Caminó hacia la entrada y vio a Max parado en la puerta con bolsas de compras, cambiándose los zapatos.

—¡Max! —Grace corrió hacia el pequeño como si hubiera encontrado a su salvador.

Max dejó las bolsas de compras y la besó en la mejilla, luego olió algo quemado. Olfateó el aire y miró a la mujer con desdén.

—¿Qué se está quemando?

Grace observó con vergüenza mientras Max caminaba elegantemente hacia la cocina. Al verlo mirar el guiso quemado, se rió incómodamente.

—Max, ¿crees que las habilidades culinarias de mamá tienen margen de mejora?

Max soltó un suave suspiro, mostrando de repente una expresión de indulgente impotencia mientras acariciaba suavemente el cabello de Grace.

—Mamá, ¿no te dije que no entraras a la cocina?

Dicho esto, se puso un delantal de osito de peluche y tiró todo el desastre culinario de Grace a la basura.

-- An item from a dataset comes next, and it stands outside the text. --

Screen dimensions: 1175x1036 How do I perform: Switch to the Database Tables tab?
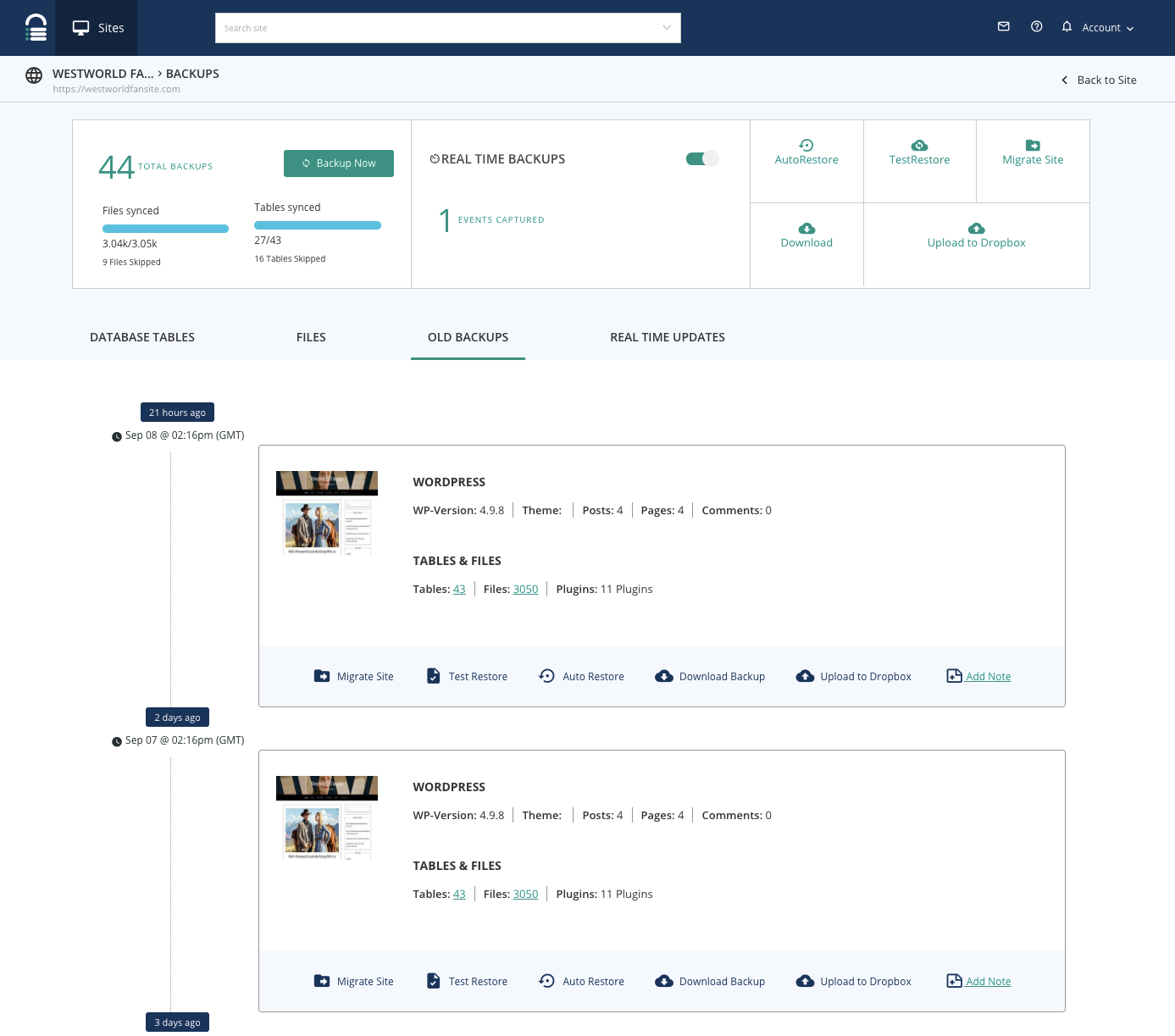click(x=142, y=337)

Grace observó con vergüenza.

Max tenía solo siete años, pero se encargaba de todas las tareas del hogar, incluida la cocina.

Ella se quedó en la puerta de la cocina, viendo a Max encender la estufa y calentar la sartén con destreza. Juntando los dedos con timidez, dijo:

—Max, mamá no parece tener talento para cocinar.

Max respondió:

—El mayor talento de mamá es dar a luz a un hijo tan inteligente como yo.

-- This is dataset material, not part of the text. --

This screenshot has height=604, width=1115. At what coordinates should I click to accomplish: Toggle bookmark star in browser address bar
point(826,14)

Grace estalló en carcajadas.

—Mamá solo necesita ser hermosa, eso es suficiente —dijo Max—. Si no, ¿cuál es el punto de tener un hijo tan lindo e inteligente?

Grace sonrió y asintió.

—Lo que Max diga, va.

Cuanto más miraba a Max, más lo adoraba. ¡Era prácticamente una copia exacta de su rostro! ¡Podía imaginar fácilmente en qué rompecorazones se convertiría cuando fuera joven!